— begin Material —
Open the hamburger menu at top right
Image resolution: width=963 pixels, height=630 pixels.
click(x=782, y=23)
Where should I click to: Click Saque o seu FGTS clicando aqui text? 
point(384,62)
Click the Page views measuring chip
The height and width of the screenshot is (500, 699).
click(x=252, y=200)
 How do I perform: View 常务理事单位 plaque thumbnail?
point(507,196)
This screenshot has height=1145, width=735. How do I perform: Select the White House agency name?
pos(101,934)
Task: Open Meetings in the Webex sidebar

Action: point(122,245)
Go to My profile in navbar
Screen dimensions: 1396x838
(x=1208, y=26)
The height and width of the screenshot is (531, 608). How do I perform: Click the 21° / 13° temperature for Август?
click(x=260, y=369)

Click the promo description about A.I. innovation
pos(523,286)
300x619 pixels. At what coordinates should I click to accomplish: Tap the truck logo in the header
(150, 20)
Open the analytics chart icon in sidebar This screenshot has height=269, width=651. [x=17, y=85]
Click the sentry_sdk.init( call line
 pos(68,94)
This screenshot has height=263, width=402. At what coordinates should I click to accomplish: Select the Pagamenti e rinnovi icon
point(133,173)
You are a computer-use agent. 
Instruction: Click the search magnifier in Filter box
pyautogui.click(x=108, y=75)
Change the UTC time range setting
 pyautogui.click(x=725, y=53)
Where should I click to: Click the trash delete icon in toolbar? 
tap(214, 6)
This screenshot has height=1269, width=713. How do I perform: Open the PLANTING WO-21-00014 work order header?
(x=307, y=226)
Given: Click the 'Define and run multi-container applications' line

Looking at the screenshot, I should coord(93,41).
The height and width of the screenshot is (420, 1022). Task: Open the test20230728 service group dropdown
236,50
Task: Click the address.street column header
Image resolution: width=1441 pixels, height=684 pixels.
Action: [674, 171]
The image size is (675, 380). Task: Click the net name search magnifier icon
— end Material —
◆ **Description of the task**: Retype every one of the entries above, line for line, with no changes.

◆ **Written solution**:
Open the hamburger menu at top right
Image resolution: width=963 pixels, height=630 pixels.
click(x=782, y=23)
Where should I click to: Click Saque o seu FGTS clicando aqui text? 
point(384,62)
Click the Page views measuring chip
The height and width of the screenshot is (500, 699).
click(x=252, y=200)
 How do I perform: View 常务理事单位 plaque thumbnail?
point(507,196)
This screenshot has height=1145, width=735. How do I perform: Select the White House agency name?
pos(101,934)
Task: Open Meetings in the Webex sidebar

Action: point(122,245)
Go to My profile in navbar
Screen dimensions: 1396x838
(x=1208, y=26)
The height and width of the screenshot is (531, 608). How do I perform: Click the 21° / 13° temperature for Август?
click(x=260, y=369)

Click the promo description about A.I. innovation
pos(523,286)
300x619 pixels. At what coordinates should I click to accomplish: Tap the truck logo in the header
(150, 20)
Open the analytics chart icon in sidebar This screenshot has height=269, width=651. [x=17, y=85]
Click the sentry_sdk.init( call line
 pos(68,94)
This screenshot has height=263, width=402. At what coordinates should I click to accomplish: Select the Pagamenti e rinnovi icon
point(133,173)
You are a computer-use agent. 
Instruction: Click the search magnifier in Filter box
pyautogui.click(x=108, y=75)
Change the UTC time range setting
 pyautogui.click(x=725, y=53)
Where should I click to: Click the trash delete icon in toolbar? 
tap(214, 6)
This screenshot has height=1269, width=713. How do I perform: Open the PLANTING WO-21-00014 work order header?
(x=307, y=226)
Given: Click the 'Define and run multi-container applications' line

Looking at the screenshot, I should coord(93,41).
The height and width of the screenshot is (420, 1022). Task: Open the test20230728 service group dropdown
236,50
Task: Click the address.street column header
Image resolution: width=1441 pixels, height=684 pixels.
Action: [674, 171]
The image size is (675, 380). Task: Click the net name search magnifier icon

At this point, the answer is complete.